Lots of women find being watched off-putting, how will you cope with the TV cameras from around the world watching your every shot?
Okay I think. I shot alright in Russia at the European finals with TV cameras pointing at me, so I kind of know what to expect and I’m not really bothered much – well except when they are right in my face.
What do your non-shooting friends think about the possibility of you taking part at the Olympic Games?
They think it’s really good and they all want tickets to come and watch me, even though half of them have no idea about shooting and aren’t really that interested they are still keen to support me, which is really nice!
I find that shooting takes up a lot of time and puts a strain on friendships. Through the Institute of Sport I use the gym three times a week and what with competing and travelling abroad and all the practice and training, it has been difficult, especially with all my school work recently, to be able to see much of my friends at all, but they do understand.
How will you deal with these distractions at the Olympics?
Well that’s where the distractions might help and keep my mind off other competitors and what they are scoring and then I know I can blot it all out when I’m on my peg ready to shoot.
So do you think women are as capable as men in the sport?
Oh yes definitely; the trouble is men shoot more in competitions; their score is out of 125. We only get to shoot 75 so the men have better all round scores.
What would you say is your strength?
I can blank everything out and just concentrate on what I’m doing.
What is your weakness?
I’m probably too nosey, well easily distracted – if someone was cheering or shouting on the next range I would probably want to know what about and why!
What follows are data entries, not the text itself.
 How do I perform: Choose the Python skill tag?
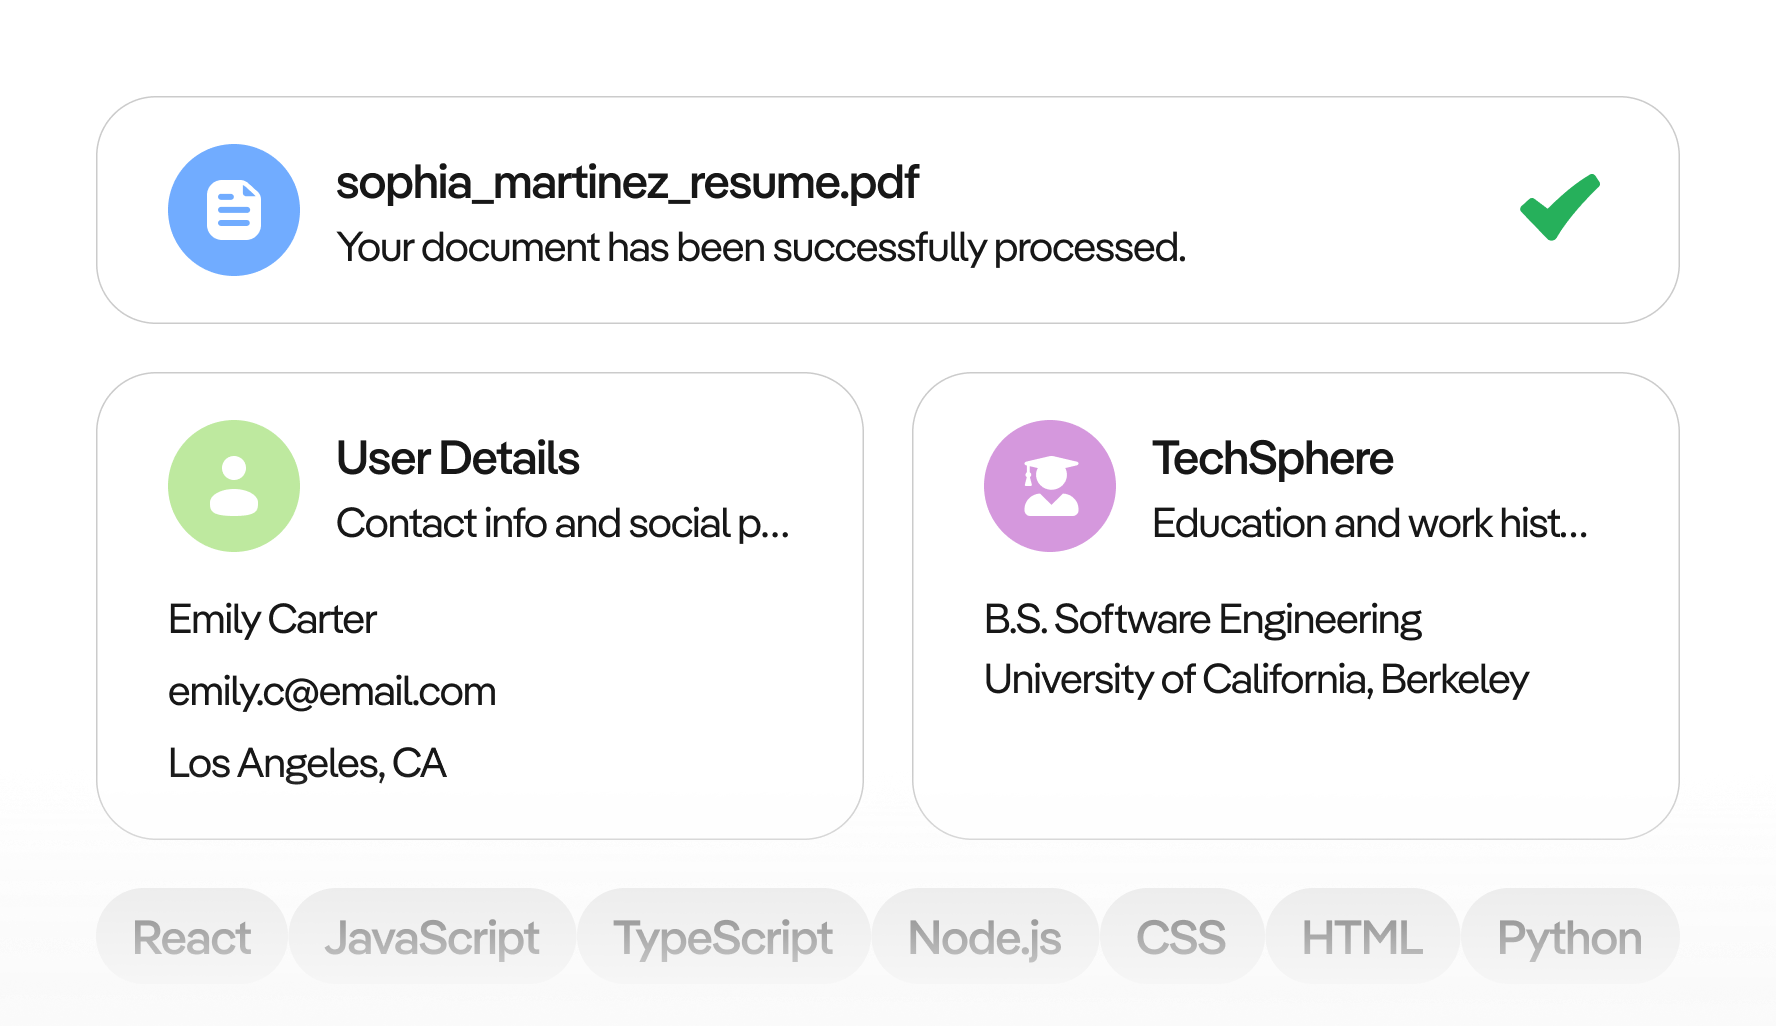click(1570, 937)
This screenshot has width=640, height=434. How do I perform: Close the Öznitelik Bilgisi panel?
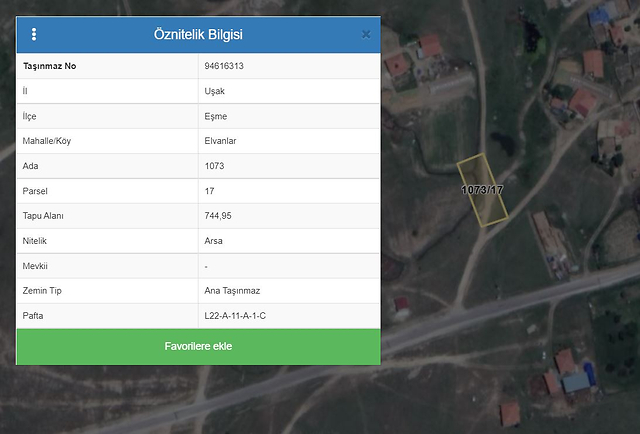365,34
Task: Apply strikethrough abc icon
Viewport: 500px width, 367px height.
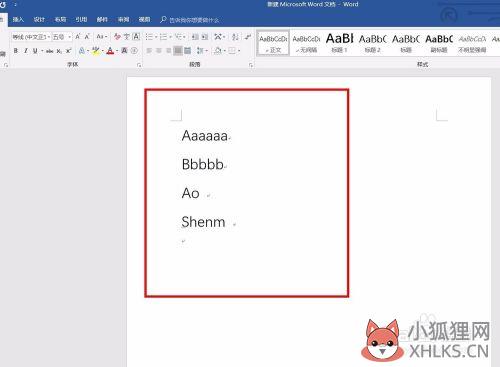Action: 50,51
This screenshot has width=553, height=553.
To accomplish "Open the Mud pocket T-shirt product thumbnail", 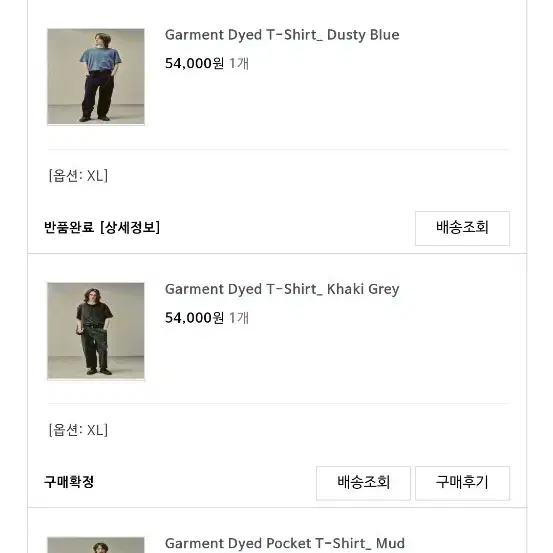I will 96,545.
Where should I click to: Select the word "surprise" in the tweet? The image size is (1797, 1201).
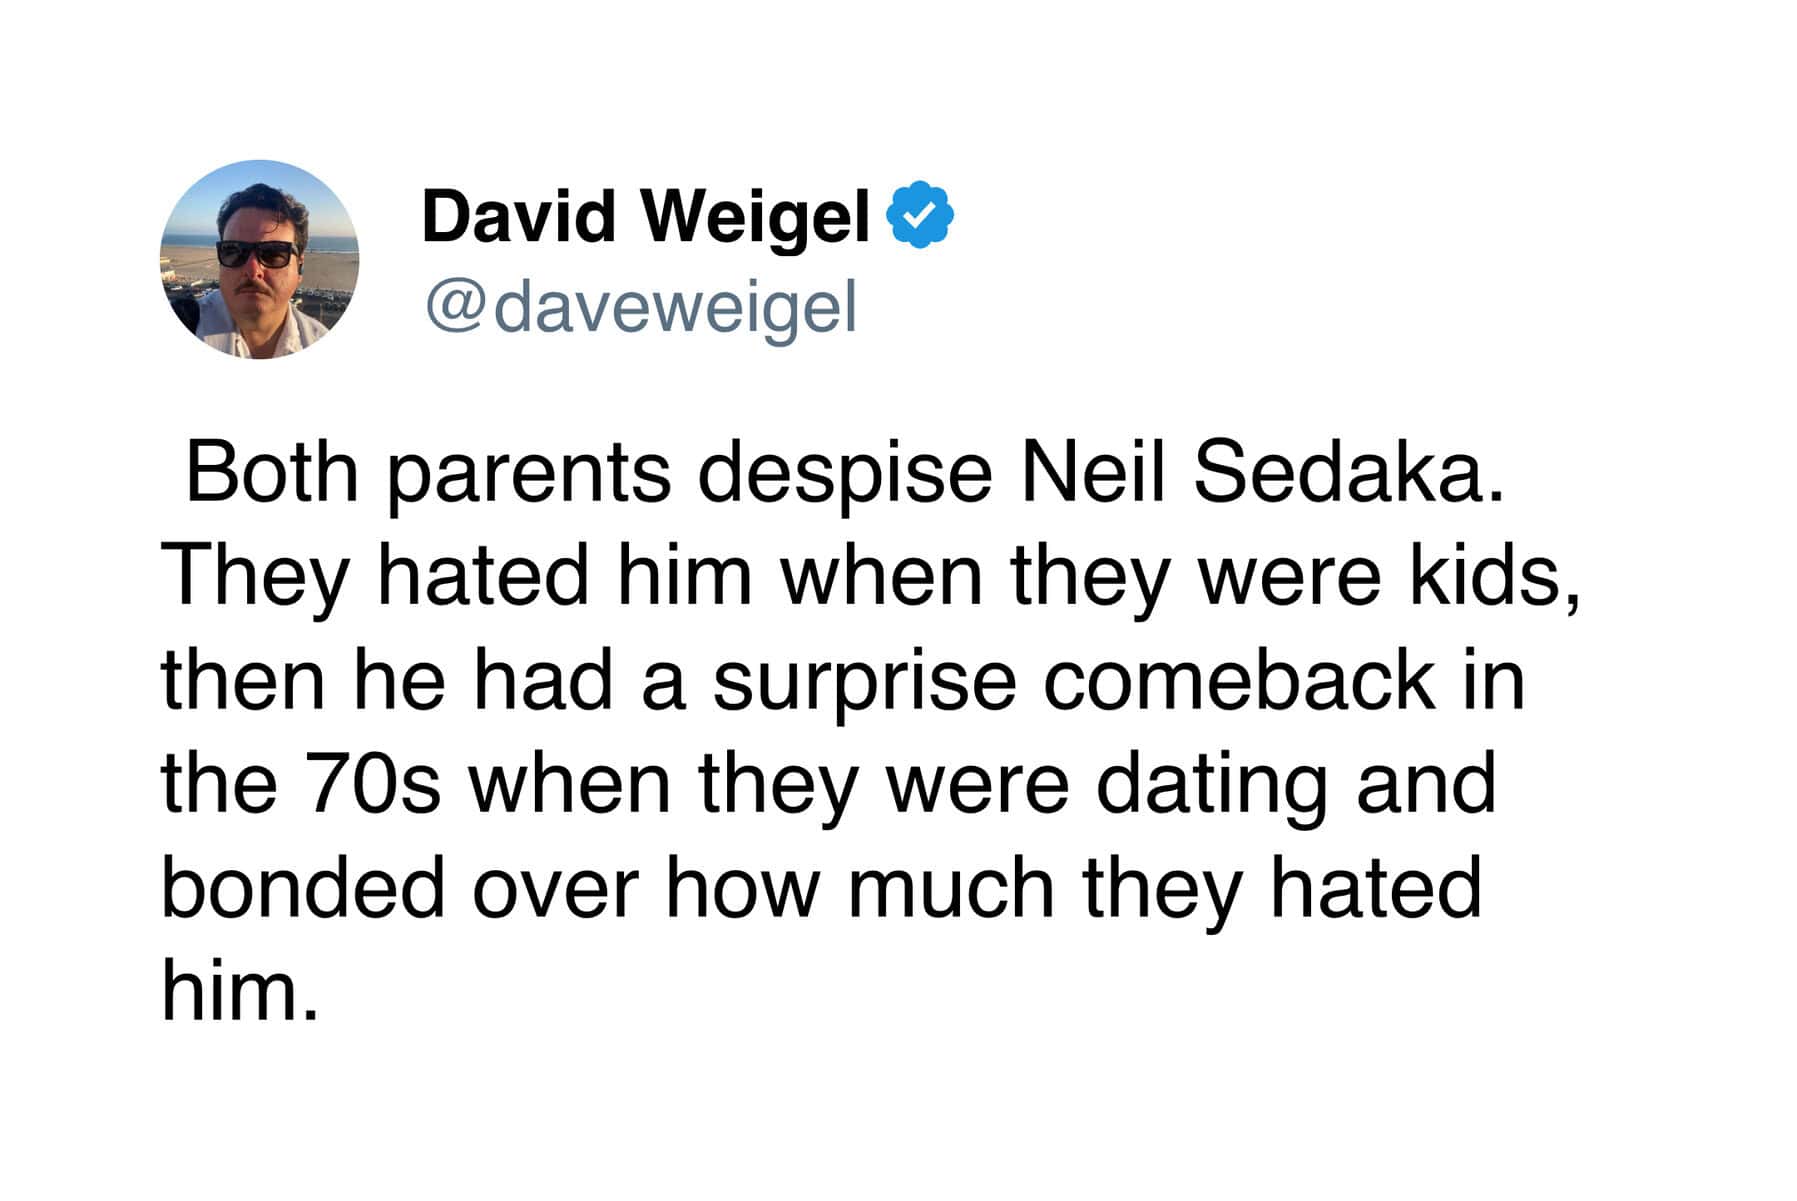pos(864,682)
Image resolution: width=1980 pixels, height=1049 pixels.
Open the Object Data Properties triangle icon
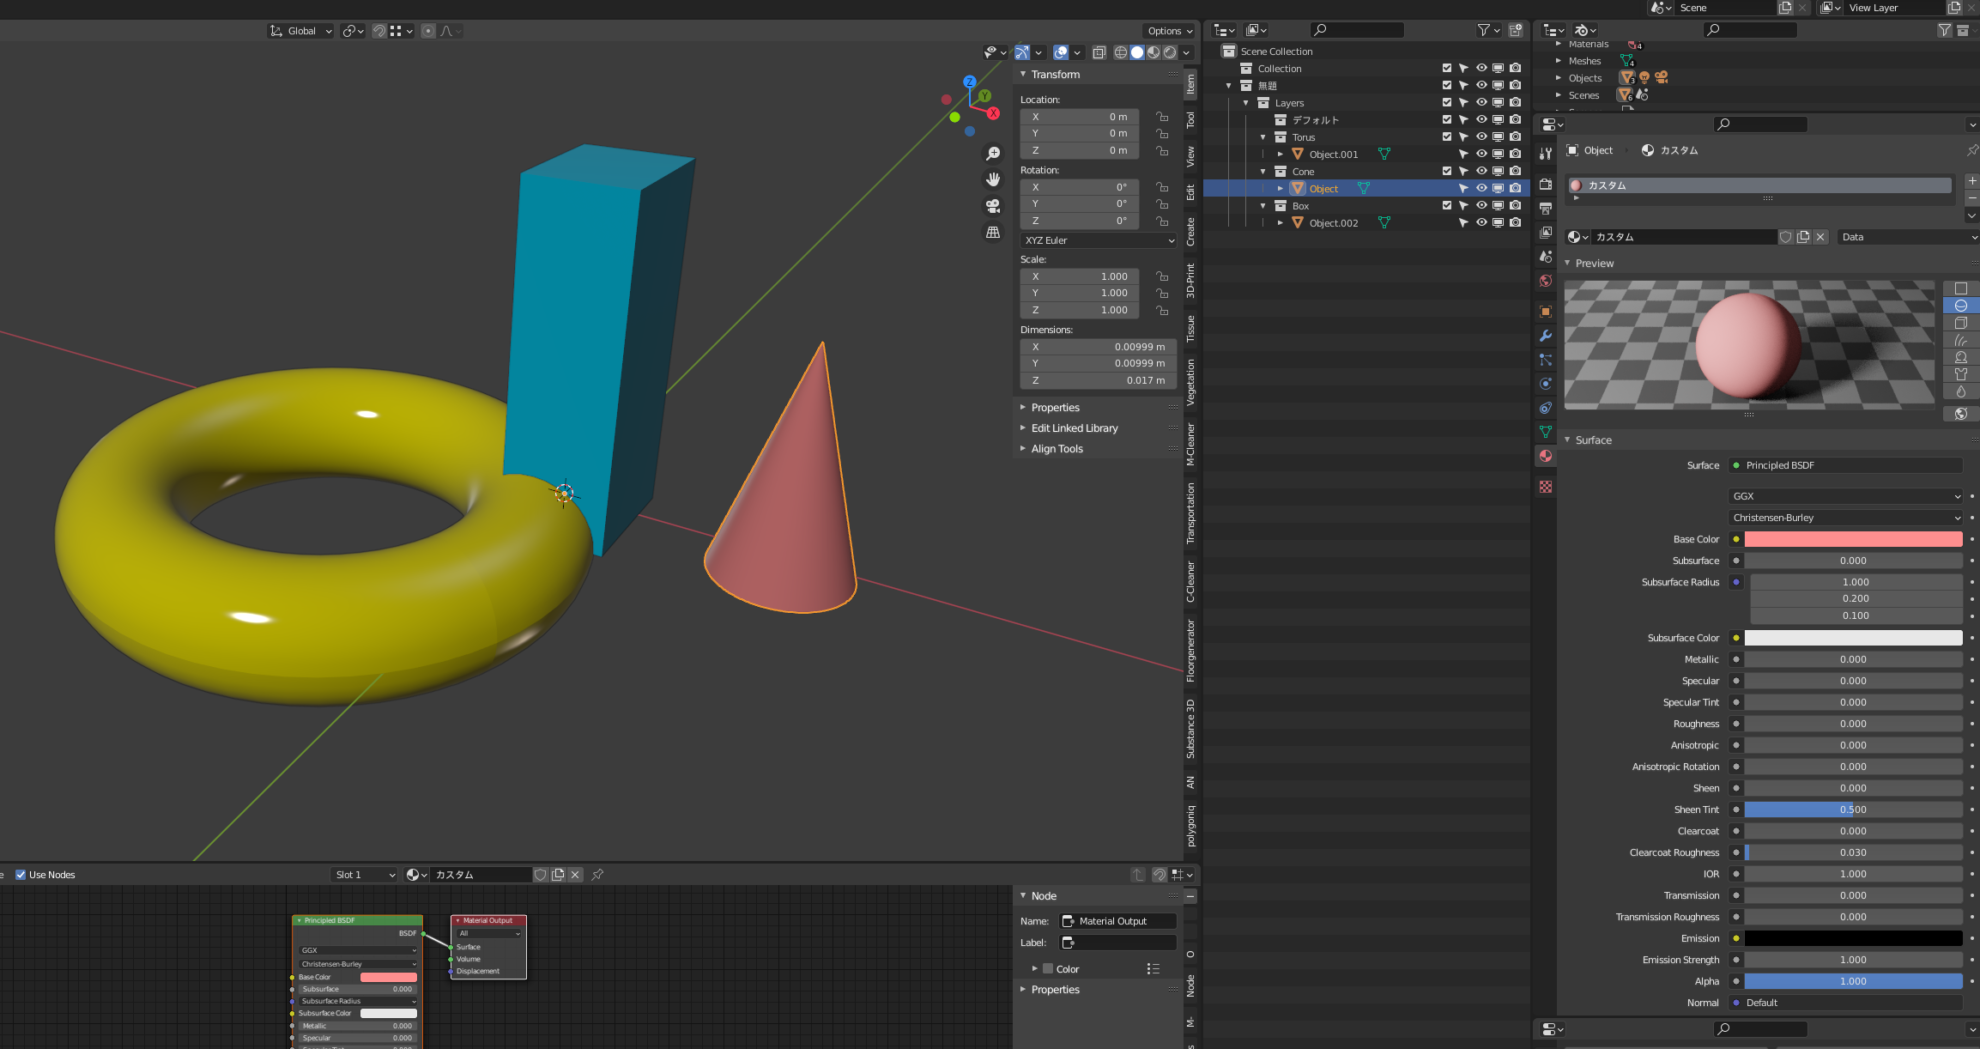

If you could give any advice to other shooters hoping to follow in your footsteps what would it be?
Don’t give up! Shooting is one of those sports where you can have an absolutely awful day and then it’ll be okay the next day!
It goes without saying that fellow shooters will be wishing you luck if you make it to the Olympics next year – do you have a lucky charm or do you think luck is more about the conditions?
I do like wearing my charm bracelet, but living in Scotland I’ve had to shoot in some pretty bad weather conditions, so I would probably be hoping that it was blowing a gale when I had to shoot!
An Olympic medal is an achievement beyond most people’s dreams, imagine that ribbon and medal being placed over your head now – how do you feel?
I can’t describe the feelings it stirs up but I won’t really know for sure ‘till it happens.
Do you have any other goals apart from the Olympic Games?
Last year I won the Europeans as a Junior, while I’m still a Junior – the cut off is 21 – I would like to win another European and a World title.
So watch this space and we look forward to following Sian’s developing form over the coming year and wish her all the best with her goals in Olympic Skeet.